The Los Angeles Times described Jillian Weise’s debut poetry collection as “a fearless dissection of the taboo and the hidden.” In her Isabella Gardner Poetry Award-winning second collection, Weise chronicles an affair with a man she names “Big Logos.” These poems throw into question sex, the law, identity, sentiment and power, shifting between lyric and narrative, hyper-realism and magical realism, fact and fiction.
“SEMI SEMI DASH”The last time I saw Big Logos he was walking
to the Quantum Physics Store to buy magnets.
He told me his intentions. He was wearing
a jumpsuit with frayed cuffs. I thought the cuffs
got that way from him rubbing them against
his lips but he said they got that way
with age. We had two more blocks to walk.

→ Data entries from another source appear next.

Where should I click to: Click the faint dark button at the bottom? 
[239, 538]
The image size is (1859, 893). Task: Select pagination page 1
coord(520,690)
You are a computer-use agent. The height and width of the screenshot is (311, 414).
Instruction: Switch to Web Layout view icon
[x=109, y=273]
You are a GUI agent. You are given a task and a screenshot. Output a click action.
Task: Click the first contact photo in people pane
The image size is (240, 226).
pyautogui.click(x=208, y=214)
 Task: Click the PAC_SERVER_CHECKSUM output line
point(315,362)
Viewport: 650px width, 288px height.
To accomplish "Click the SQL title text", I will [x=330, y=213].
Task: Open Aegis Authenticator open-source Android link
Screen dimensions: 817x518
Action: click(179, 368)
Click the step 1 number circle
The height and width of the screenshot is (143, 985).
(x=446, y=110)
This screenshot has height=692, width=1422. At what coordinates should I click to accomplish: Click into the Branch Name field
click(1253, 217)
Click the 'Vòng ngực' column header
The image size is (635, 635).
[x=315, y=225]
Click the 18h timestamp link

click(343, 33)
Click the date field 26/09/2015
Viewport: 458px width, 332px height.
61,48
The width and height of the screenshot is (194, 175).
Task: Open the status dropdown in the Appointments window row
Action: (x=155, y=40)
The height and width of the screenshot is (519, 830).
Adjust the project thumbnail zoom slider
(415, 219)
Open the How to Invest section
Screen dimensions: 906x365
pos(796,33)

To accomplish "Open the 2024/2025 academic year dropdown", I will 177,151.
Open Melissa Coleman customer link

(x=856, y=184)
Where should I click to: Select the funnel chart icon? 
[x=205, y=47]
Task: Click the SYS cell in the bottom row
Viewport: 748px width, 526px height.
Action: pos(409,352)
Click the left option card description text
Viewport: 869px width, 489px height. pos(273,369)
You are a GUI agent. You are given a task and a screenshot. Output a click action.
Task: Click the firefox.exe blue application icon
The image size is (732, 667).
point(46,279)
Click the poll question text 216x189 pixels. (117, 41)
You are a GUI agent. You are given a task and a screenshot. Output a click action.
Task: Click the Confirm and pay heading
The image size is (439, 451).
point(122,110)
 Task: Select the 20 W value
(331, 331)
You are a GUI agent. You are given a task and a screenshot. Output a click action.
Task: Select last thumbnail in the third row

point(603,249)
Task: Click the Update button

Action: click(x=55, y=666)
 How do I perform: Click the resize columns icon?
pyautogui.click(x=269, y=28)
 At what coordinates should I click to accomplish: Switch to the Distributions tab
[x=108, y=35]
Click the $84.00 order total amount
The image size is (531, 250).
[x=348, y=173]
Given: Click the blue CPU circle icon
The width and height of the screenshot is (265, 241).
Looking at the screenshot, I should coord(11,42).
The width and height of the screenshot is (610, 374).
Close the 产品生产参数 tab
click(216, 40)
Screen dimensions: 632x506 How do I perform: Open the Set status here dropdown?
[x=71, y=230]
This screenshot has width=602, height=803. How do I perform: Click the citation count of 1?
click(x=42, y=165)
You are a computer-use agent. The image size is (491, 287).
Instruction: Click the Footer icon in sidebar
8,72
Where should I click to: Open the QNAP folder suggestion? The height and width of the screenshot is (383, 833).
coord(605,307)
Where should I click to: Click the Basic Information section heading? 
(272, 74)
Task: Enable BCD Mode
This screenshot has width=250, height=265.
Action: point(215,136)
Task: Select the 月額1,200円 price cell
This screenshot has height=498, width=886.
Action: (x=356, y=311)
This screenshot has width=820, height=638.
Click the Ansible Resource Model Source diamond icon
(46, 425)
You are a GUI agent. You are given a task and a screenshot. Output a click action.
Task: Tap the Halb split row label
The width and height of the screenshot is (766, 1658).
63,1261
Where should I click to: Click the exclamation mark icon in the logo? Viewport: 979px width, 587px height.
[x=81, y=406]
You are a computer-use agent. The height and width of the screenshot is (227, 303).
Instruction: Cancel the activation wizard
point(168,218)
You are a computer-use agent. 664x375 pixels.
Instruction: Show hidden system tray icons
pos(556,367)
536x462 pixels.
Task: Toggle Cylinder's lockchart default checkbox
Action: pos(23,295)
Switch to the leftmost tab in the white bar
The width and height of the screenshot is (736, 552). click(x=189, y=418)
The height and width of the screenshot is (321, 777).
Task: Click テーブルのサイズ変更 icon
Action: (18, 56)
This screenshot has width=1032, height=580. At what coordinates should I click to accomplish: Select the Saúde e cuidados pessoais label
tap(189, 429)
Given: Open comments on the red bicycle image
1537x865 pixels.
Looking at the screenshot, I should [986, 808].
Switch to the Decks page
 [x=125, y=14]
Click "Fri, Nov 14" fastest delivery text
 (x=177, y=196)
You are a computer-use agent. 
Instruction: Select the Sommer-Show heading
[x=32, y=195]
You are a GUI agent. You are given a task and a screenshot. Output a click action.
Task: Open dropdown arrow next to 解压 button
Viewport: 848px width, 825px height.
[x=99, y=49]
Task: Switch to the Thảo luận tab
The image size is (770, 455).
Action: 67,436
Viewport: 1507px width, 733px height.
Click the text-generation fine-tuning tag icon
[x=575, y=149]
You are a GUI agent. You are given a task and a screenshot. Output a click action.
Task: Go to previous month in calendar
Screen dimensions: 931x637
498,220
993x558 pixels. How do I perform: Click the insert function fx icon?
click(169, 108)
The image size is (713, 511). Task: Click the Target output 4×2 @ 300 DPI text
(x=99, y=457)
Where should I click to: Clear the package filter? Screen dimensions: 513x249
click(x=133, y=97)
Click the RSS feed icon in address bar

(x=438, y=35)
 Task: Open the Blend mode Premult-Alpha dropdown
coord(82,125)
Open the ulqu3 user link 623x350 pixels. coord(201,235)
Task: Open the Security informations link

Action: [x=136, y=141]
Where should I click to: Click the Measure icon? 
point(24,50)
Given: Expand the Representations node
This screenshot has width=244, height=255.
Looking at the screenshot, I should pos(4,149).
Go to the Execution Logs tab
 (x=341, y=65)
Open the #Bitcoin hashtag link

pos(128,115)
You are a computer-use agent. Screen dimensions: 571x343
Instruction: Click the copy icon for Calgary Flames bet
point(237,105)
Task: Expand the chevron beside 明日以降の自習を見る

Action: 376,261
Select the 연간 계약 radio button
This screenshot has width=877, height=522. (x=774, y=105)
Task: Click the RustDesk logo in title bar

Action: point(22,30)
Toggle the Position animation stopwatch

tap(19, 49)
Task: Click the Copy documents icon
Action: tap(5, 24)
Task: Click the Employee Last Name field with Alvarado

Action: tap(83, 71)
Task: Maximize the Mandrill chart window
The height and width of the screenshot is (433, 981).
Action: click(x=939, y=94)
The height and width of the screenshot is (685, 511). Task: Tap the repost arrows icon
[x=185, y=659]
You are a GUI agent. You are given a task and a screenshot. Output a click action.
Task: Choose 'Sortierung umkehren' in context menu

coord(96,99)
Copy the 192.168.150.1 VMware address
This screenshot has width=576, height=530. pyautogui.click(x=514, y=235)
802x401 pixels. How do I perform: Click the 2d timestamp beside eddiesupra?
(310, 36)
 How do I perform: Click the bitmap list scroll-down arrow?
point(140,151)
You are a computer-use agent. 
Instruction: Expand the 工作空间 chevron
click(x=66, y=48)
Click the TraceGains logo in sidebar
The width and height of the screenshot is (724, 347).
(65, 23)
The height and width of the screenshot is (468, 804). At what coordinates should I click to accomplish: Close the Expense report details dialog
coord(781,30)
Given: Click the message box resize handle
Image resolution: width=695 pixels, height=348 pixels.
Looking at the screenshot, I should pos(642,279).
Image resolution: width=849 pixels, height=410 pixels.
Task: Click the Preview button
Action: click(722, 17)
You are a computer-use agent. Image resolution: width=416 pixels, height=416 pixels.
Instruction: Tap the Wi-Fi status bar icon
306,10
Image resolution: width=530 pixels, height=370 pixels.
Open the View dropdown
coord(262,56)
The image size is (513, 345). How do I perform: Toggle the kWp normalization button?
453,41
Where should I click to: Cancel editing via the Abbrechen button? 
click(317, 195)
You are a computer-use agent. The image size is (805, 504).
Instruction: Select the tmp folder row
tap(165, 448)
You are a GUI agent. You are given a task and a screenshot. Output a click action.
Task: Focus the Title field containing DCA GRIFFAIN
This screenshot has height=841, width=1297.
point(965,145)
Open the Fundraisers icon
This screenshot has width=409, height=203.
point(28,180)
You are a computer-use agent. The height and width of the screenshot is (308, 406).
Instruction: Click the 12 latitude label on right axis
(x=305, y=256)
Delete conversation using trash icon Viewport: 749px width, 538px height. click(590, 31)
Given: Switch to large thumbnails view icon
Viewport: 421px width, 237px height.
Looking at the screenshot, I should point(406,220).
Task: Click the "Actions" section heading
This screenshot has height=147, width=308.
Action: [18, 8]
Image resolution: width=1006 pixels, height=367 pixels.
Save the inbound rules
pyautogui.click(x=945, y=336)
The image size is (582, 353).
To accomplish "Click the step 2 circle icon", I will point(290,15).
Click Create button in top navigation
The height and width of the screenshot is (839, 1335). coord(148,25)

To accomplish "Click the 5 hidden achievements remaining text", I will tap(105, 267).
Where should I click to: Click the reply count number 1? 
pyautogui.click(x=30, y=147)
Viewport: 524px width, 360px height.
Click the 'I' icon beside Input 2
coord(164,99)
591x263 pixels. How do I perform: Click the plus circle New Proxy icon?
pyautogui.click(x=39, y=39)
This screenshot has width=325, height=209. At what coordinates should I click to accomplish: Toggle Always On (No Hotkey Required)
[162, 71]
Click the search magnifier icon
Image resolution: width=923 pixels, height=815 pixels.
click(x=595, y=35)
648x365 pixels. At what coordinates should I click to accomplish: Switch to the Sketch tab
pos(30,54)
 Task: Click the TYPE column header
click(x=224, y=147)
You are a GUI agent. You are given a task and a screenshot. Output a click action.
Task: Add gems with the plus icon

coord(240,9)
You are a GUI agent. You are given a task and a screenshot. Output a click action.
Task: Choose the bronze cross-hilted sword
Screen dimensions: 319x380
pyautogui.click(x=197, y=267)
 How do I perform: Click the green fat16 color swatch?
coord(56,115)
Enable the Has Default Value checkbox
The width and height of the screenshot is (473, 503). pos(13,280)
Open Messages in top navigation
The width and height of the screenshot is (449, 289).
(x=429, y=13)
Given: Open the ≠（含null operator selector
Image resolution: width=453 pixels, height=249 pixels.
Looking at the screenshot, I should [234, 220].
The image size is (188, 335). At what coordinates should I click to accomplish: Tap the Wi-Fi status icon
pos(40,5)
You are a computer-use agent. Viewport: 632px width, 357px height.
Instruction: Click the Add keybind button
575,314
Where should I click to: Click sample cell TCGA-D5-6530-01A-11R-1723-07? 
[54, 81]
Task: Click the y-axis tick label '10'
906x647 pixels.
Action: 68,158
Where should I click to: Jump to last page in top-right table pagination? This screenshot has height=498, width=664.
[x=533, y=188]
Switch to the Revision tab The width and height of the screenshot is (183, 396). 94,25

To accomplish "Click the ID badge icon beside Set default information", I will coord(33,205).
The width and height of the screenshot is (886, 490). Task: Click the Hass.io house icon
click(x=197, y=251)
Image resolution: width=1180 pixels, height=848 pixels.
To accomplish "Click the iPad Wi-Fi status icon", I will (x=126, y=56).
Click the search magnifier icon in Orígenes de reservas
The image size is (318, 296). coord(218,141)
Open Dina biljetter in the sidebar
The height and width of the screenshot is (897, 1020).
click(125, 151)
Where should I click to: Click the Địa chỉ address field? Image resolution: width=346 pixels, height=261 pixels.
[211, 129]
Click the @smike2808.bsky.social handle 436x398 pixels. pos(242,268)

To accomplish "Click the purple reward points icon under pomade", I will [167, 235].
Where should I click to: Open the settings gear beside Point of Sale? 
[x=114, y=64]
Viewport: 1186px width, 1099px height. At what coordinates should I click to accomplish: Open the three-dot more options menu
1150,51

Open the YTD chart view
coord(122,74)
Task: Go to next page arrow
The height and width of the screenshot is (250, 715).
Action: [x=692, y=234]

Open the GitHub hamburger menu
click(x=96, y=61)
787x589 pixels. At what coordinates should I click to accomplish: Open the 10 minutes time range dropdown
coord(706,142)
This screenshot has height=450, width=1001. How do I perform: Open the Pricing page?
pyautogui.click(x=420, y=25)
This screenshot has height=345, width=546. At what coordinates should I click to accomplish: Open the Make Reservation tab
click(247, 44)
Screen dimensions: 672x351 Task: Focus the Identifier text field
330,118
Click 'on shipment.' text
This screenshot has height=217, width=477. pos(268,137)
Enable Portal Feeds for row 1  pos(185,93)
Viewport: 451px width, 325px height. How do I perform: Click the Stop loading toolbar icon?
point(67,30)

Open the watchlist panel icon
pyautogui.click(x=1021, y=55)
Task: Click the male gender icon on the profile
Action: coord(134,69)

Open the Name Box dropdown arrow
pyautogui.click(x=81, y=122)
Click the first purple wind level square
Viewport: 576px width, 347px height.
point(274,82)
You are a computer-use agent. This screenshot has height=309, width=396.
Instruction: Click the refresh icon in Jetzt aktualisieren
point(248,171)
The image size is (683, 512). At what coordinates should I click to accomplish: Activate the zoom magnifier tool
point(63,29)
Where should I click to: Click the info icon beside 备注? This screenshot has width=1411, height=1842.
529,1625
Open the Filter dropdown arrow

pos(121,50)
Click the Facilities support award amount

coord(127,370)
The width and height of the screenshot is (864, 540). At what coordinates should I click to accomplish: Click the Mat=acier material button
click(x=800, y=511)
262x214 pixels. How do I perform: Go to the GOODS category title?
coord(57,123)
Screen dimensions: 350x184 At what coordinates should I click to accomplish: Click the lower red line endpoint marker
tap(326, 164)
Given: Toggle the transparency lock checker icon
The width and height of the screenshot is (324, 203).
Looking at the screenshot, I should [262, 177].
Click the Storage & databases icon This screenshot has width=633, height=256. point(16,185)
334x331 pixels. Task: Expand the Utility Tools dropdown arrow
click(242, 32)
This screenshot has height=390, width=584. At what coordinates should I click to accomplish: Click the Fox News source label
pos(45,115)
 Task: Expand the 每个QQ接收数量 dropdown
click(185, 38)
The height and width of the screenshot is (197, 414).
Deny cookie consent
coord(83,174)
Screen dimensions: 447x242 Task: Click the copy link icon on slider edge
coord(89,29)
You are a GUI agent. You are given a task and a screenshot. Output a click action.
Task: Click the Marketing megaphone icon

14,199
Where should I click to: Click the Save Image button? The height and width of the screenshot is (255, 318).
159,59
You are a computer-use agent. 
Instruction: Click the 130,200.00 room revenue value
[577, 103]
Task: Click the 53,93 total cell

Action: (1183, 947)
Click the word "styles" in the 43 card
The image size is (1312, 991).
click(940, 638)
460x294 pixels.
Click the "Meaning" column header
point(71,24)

“Once I do this, what are you going to do?”
he asked. “I wish you wouldn’t do it,” I said.
Big Logos bought the magnets and a crane
delivered them to his house. After he built
the 900-megahertz superconductor, I couldn’t go
to his house anymore because I have all kinds
of metal in my body. I think if you love someone,
you shouldn’t do that, build something like that,
on purpose, right in front of them.
Praise for The Book of Goodbyes
“...A smart and savvy ode to absences—of a lover, of a self, and of a part of the self, literal and figurative …Throughout, Weise’s masterfully balanced voice transforms even unique intricacies of her experience into a way to relate to—not alienate—the reader. This is a brilliant book ultimately about connection.”—Publishers Weekly Starred Review
“In a world where subway cars are filled with passengers staring at tiny screens, where to like something you click something, we are lucky to have Jillian Weise’s new book of poems to take to bed, to take on the bus, to sneak into our pacified English Lit curriculum. The Book of Goodbyes is a narrative, lyric, modern, mash-up of our experience on earth.” —Matthew Dickman, author of All-American Poem and Mayakovsky’s Revolver
“The Book of Goodbyes is in effect a Book of Eternal Returns. The poems lead us through our minute daily-life distractions with a matter-of-fact candor that expands the dimensions of intimacy available to us. Ultimately, the Goodbye itself is the muse here – to leave a thing, an idea, a person, a way of life that limits your own being – and to sing for the process of leaving. Weise helps us understand that when we say goodbye, we leave something in the past as much as in the future—this book is a beautiful lesson in how to do exactly that, and in how the humbleness of doing so is in fact heroic.” —Harmony Holiday, author of Negro League Baseball
About the Author
Jillian Weise—an above-the-knee amputee with a computerized prosthetic—identifies as a cyborg and has discussed the identity in essays for The New York Times and Drunken Boat. Her books include The Amputee’s Guide to Sex (Soft Skull Press, 2007) and The Colony (Counterpoint/Soft Skull Press, 2010). She is an Assistant Professor at Clemson University, and a contributing editor at The South Carolina Review.